While report designers have been able to group data using Exago’s Excel-like formula language for years, adding such a group would disqualify reports from in-database summarization, forcing Exago to query for the unsummarized dataset and reduce it in memory. As of v2020.1, Exago now supports converting group formulas to SQL in order to do formula-based summaries right in the query.
Take the common use case of summarizing the number of records in each year. Imagine we have a table of episodes from a popular science fiction program featuring a distinguished former member of the Royal Shakespeare Company. If we wanted to build a report to count the number of episodes that aired per year, Exago can now generate SQL that looks like the following:
GROUP BY YEAR(Episode.AirDate)
This leverages our ability to convert Exago formulas used on a report to SQL expressions, and can even work with administrator-defined functions if the appropriate SQL mapping is provided.
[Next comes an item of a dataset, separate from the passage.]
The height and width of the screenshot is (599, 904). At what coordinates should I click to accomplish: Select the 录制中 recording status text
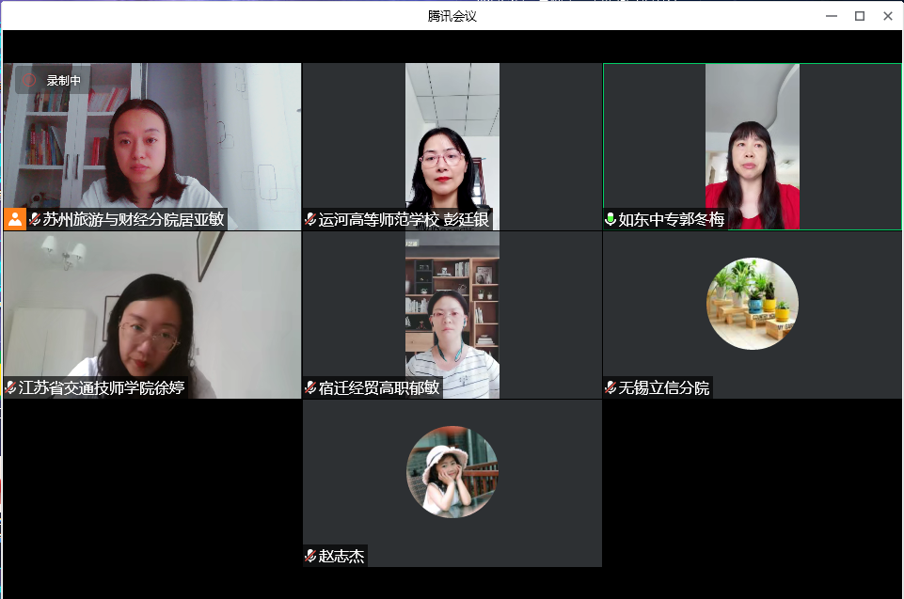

Reports can also use groups based on more complex formulas and still take advantage of this feature.
Summarizing formula calculations
Often, a report designer wants to summarize not just on a database column, but on a calculation. Let’s say we want to build a report that summarizes in how many episodes each character appeared, giving “extra points” to our favorite episode in the series. Simply design a report using the appropriate summary function, and Exago will now push the calculation to the database, generating SQL like the following:
SUM(CASE WHEN Episode.Name = ‘The Inner Light’ THEN 2 ELSE 1 END)
INNER JOIN Episode
GROUP BY Character.ID
There are some restrictions to the formula that can be summarized; for example, if the summarized formula contains a cell reference that refers to a “more outer” group section than the calculation cell, summarization will happen in memory. But many real-world use cases will be able to realize the benefit.
Multiple data sources and grouping
Before v2020.1, Exago would unconditionally disqualify a report from in-database summarization if the report used data from more than one data source. This is no longer true, and if the report otherwises qualifies for in-database summarization, Exago will leverage the database when it can guarantee correctness of the resulting data set.
A big win for report performance
Any one of the aforementioned enhancements can improve report execution runtime by orders of magnitude for certain cases. These types of improvements are exciting for the team, and represent a lot of work carefully considering the many different ways our clients use the application, ensuring correctness in all cases, and striving to have automated test coverage for all permutations of our SQL generation features.
If you’re interested in observing the new features, turn on the “Show SQL Window” configuration setting, and open the “Show SQL” dialog in the Advanced Designer to preview the query that will be generated for a given report design.